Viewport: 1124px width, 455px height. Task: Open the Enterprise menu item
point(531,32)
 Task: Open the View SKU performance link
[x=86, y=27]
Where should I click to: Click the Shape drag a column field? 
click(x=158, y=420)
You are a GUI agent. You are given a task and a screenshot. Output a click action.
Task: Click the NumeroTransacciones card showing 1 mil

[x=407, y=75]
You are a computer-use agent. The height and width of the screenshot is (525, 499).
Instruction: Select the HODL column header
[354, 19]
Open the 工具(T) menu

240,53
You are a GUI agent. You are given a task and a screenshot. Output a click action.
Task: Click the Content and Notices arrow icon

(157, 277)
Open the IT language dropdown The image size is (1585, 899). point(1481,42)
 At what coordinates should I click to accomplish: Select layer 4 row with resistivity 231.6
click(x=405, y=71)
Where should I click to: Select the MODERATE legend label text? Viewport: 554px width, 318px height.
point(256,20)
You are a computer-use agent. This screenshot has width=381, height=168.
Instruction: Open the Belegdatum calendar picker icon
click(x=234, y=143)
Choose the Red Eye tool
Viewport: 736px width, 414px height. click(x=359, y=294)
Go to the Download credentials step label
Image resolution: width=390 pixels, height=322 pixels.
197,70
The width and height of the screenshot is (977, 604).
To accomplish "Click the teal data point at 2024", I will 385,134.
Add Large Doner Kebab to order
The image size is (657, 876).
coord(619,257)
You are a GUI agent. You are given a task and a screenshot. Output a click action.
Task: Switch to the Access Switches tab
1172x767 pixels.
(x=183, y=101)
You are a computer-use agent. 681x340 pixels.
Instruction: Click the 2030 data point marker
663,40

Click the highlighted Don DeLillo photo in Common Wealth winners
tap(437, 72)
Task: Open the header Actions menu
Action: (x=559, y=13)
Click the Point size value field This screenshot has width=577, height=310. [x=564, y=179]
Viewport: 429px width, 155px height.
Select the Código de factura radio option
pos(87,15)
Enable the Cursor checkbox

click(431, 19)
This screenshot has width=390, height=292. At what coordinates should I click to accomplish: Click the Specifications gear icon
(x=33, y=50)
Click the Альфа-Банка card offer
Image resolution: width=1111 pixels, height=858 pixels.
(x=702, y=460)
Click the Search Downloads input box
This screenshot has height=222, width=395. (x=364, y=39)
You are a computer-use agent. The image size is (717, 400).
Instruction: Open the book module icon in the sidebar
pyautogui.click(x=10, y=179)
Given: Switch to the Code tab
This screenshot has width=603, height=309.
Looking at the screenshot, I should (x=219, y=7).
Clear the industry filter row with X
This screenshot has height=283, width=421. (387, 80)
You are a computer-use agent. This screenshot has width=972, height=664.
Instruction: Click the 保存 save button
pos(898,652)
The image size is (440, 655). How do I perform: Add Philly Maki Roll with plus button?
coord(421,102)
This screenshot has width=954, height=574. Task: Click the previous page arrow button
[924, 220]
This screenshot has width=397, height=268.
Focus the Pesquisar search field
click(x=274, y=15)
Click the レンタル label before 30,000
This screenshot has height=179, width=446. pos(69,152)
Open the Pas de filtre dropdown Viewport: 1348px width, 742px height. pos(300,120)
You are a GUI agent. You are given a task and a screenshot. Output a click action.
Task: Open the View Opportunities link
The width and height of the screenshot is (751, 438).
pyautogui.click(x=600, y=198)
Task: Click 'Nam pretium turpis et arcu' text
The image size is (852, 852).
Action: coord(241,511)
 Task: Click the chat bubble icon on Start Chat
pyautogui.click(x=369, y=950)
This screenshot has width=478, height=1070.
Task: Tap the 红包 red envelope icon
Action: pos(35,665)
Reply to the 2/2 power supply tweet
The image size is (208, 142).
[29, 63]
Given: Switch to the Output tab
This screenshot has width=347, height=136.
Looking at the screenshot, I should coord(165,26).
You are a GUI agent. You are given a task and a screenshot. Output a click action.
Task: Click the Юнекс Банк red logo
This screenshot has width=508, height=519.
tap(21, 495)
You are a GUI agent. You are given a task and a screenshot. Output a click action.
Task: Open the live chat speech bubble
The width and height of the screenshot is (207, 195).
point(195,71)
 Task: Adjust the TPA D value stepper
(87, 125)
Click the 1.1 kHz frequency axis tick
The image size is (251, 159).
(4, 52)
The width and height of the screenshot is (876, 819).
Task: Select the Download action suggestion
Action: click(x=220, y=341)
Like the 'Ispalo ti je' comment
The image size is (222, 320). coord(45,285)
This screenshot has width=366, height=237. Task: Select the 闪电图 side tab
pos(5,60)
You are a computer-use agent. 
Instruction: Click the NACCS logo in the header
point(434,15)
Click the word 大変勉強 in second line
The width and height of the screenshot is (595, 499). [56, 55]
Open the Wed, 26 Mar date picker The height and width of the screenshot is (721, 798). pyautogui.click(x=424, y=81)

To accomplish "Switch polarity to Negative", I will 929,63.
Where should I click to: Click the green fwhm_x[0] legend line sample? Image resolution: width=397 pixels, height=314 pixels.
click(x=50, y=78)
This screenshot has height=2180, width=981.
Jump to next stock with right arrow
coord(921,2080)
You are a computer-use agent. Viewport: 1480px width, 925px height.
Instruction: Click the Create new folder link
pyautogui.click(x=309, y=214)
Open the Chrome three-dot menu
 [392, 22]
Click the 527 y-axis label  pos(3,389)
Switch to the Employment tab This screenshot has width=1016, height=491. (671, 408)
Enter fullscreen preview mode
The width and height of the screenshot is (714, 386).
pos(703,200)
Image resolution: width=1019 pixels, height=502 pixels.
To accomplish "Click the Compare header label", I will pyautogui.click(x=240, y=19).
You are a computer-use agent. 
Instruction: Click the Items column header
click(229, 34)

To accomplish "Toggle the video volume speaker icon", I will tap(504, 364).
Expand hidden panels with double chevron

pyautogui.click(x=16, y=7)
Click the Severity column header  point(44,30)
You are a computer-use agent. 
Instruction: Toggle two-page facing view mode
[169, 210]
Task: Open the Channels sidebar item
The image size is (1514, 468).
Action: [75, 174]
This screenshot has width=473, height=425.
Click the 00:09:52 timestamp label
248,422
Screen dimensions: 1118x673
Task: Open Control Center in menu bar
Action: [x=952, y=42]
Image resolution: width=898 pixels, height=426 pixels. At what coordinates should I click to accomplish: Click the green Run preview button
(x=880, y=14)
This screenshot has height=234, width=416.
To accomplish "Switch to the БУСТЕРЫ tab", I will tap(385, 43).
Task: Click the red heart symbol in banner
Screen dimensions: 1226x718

========

Work item => Could you transcribe all of the data exactly as it is given?

Final answer =>
Viewport: 1124px width, 455px height. Task: Open the Enterprise menu item
point(531,32)
 Task: Open the View SKU performance link
[x=86, y=27]
Where should I click to: Click the Shape drag a column field? 
click(x=158, y=420)
You are a GUI agent. You are given a task and a screenshot. Output a click action.
Task: Click the NumeroTransacciones card showing 1 mil

[x=407, y=75]
You are a computer-use agent. The height and width of the screenshot is (525, 499).
Instruction: Select the HODL column header
[354, 19]
Open the 工具(T) menu

240,53
You are a GUI agent. You are given a task and a screenshot. Output a click action.
Task: Click the Content and Notices arrow icon

(157, 277)
Open the IT language dropdown The image size is (1585, 899). point(1481,42)
 At what coordinates should I click to accomplish: Select layer 4 row with resistivity 231.6
click(x=405, y=71)
Where should I click to: Select the MODERATE legend label text? Viewport: 554px width, 318px height.
point(256,20)
You are a computer-use agent. This screenshot has width=381, height=168.
Instruction: Open the Belegdatum calendar picker icon
click(x=234, y=143)
Choose the Red Eye tool
Viewport: 736px width, 414px height. click(x=359, y=294)
Go to the Download credentials step label
Image resolution: width=390 pixels, height=322 pixels.
197,70
The width and height of the screenshot is (977, 604).
To accomplish "Click the teal data point at 2024", I will 385,134.
Add Large Doner Kebab to order
The image size is (657, 876).
coord(619,257)
You are a GUI agent. You are given a task and a screenshot. Output a click action.
Task: Switch to the Access Switches tab
1172x767 pixels.
(x=183, y=101)
You are a computer-use agent. 681x340 pixels.
Instruction: Click the 2030 data point marker
663,40

Click the highlighted Don DeLillo photo in Common Wealth winners
tap(437, 72)
Task: Open the header Actions menu
Action: (x=559, y=13)
Click the Point size value field This screenshot has width=577, height=310. [x=564, y=179]
Viewport: 429px width, 155px height.
Select the Código de factura radio option
pos(87,15)
Enable the Cursor checkbox

click(431, 19)
This screenshot has width=390, height=292. At what coordinates should I click to accomplish: Click the Specifications gear icon
(x=33, y=50)
Click the Альфа-Банка card offer
Image resolution: width=1111 pixels, height=858 pixels.
(x=702, y=460)
Click the Search Downloads input box
This screenshot has height=222, width=395. (x=364, y=39)
You are a computer-use agent. The image size is (717, 400).
Instruction: Open the book module icon in the sidebar
pyautogui.click(x=10, y=179)
Given: Switch to the Code tab
This screenshot has width=603, height=309.
Looking at the screenshot, I should (x=219, y=7).
Clear the industry filter row with X
This screenshot has height=283, width=421. (387, 80)
You are a computer-use agent. This screenshot has width=972, height=664.
Instruction: Click the 保存 save button
pos(898,652)
The image size is (440, 655). How do I perform: Add Philly Maki Roll with plus button?
coord(421,102)
This screenshot has width=954, height=574. Task: Click the previous page arrow button
[924, 220]
This screenshot has width=397, height=268.
Focus the Pesquisar search field
click(x=274, y=15)
Click the レンタル label before 30,000
This screenshot has height=179, width=446. pos(69,152)
Open the Pas de filtre dropdown Viewport: 1348px width, 742px height. pos(300,120)
You are a GUI agent. You are given a task and a screenshot. Output a click action.
Task: Open the View Opportunities link
The width and height of the screenshot is (751, 438).
pyautogui.click(x=600, y=198)
Task: Click 'Nam pretium turpis et arcu' text
The image size is (852, 852).
Action: coord(241,511)
 Task: Click the chat bubble icon on Start Chat
pyautogui.click(x=369, y=950)
This screenshot has width=478, height=1070.
Task: Tap the 红包 red envelope icon
Action: pos(35,665)
Reply to the 2/2 power supply tweet
The image size is (208, 142).
[29, 63]
Given: Switch to the Output tab
This screenshot has width=347, height=136.
Looking at the screenshot, I should coord(165,26).
You are a GUI agent. You are given a task and a screenshot. Output a click action.
Task: Click the Юнекс Банк red logo
This screenshot has width=508, height=519.
tap(21, 495)
You are a GUI agent. You are given a task and a screenshot. Output a click action.
Task: Open the live chat speech bubble
The width and height of the screenshot is (207, 195).
point(195,71)
 Task: Adjust the TPA D value stepper
(87, 125)
Click the 1.1 kHz frequency axis tick
The image size is (251, 159).
(4, 52)
The width and height of the screenshot is (876, 819).
Task: Select the Download action suggestion
Action: click(x=220, y=341)
Like the 'Ispalo ti je' comment
The image size is (222, 320). coord(45,285)
This screenshot has width=366, height=237. Task: Select the 闪电图 side tab
pos(5,60)
You are a computer-use agent. 
Instruction: Click the NACCS logo in the header
point(434,15)
Click the word 大変勉強 in second line
The width and height of the screenshot is (595, 499). [56, 55]
Open the Wed, 26 Mar date picker The height and width of the screenshot is (721, 798). pyautogui.click(x=424, y=81)

To accomplish "Switch polarity to Negative", I will 929,63.
Where should I click to: Click the green fwhm_x[0] legend line sample? Image resolution: width=397 pixels, height=314 pixels.
click(x=50, y=78)
This screenshot has height=2180, width=981.
Jump to next stock with right arrow
coord(921,2080)
You are a computer-use agent. Viewport: 1480px width, 925px height.
Instruction: Click the Create new folder link
pyautogui.click(x=309, y=214)
Open the Chrome three-dot menu
 [392, 22]
Click the 527 y-axis label  pos(3,389)
Switch to the Employment tab This screenshot has width=1016, height=491. (671, 408)
Enter fullscreen preview mode
The width and height of the screenshot is (714, 386).
pos(703,200)
Image resolution: width=1019 pixels, height=502 pixels.
To accomplish "Click the Compare header label", I will pyautogui.click(x=240, y=19).
You are a computer-use agent. 
Instruction: Click the Items column header
click(229, 34)

To accomplish "Toggle the video volume speaker icon", I will tap(504, 364).
Expand hidden panels with double chevron

pyautogui.click(x=16, y=7)
Click the Severity column header  point(44,30)
You are a computer-use agent. 
Instruction: Toggle two-page facing view mode
[169, 210]
Task: Open the Channels sidebar item
The image size is (1514, 468).
Action: [75, 174]
This screenshot has width=473, height=425.
Click the 00:09:52 timestamp label
248,422
Screen dimensions: 1118x673
Task: Open Control Center in menu bar
Action: [x=952, y=42]
Image resolution: width=898 pixels, height=426 pixels. At what coordinates should I click to accomplish: Click the green Run preview button
(x=880, y=14)
This screenshot has height=234, width=416.
To accomplish "Switch to the БУСТЕРЫ tab", I will tap(385, 43).
Task: Click the red heart symbol in banner
Screen dimensions: 1226x718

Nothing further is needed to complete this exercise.